FOR IMMEDIATE RELEASE Sept. 21st, 2017
The Federation of Independent Sea Harvesters of Newfoundland and Labrador (FISH-NL) says the actions of a Cox’s Cove fisherman this week in trucking cod fillet to Quebec and selling it for a profit boosts the argument for the province to allow in outside buyers.
“Inshore harvesters aren’t making the money they should be making because free enterprise doesn’t exist for them,” says Ryan Cleary, President of FISH-NL. “Canadians are willing to pay good money for our cod, better money than local processors are paying, and harvesters are missing out. That must end.”
Fisherman Rick Crane from Cox’s Cove on Newfoundland’s west coast trucked 2,619 pounds of frozen cod fillet across the Gulf of St. Lawrence to a Quebec community, where the fish sold out on Tuesday evening in less than an hour.
Crane, well-known for his appearances on Cold Water Cowboys, says there were hundreds of people in line for fish, and he could have sold whatever cod he had. He prefers not to reveal the name of the Quebec community, to protect his market, and won’t say how much he sold the cod for.
But Crane made a healthy profit, and strengthened the argument for the Newfoundland and Labrador government to open the provincial market to outside buyers — which FISH-NL has called for since 2016.
“It needs to be done,” said Crane. “Why can’t fishermen put more money in their pockets instead of more money for the buyers?”
The cod fillet that Crane sold came from Newfoundland's northeast coast, where harvesters have had trouble selling their cod for much of August, because plants — which were tied up processing other species such as caplin — weren’t buying.
The fall price of northern cod caught off Newfoundland’s northeast coast and Labrador ranges between 83 cents (grade A), and 20 cents (grade C). The 2017 average provincial price is 60 cents a pound.

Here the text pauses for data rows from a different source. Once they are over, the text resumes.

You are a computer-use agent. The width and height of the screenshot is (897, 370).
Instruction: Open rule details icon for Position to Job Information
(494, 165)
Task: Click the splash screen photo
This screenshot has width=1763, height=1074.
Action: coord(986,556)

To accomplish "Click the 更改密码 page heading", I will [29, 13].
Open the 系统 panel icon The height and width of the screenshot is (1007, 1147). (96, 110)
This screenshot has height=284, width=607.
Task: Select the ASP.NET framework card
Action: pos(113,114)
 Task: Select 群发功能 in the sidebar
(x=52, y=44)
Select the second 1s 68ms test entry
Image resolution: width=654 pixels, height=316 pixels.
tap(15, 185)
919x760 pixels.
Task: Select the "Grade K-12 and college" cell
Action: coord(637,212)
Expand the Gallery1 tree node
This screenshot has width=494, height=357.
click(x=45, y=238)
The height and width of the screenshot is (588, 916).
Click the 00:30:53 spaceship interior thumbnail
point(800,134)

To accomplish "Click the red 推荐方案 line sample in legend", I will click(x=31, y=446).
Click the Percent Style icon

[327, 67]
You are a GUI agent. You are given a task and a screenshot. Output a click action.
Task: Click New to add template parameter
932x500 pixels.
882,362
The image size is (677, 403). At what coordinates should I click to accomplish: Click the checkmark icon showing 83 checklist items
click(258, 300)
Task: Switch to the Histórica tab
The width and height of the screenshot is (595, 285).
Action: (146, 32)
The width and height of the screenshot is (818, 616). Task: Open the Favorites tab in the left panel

FISH-NL first asked the Fisheries Department in December, 2016 to lift all restrictions and allow out-of-province buyers into the provincial marketplace for all species.
An open and free market in the fishing industry would, at best, result in increased competition and more money in the pockets of fish harvesters. At worst, it would keep local buyers honest.
The province has refused to allow in outside buyers, siding with the FFAW-Unifor’s position that the market remain closed.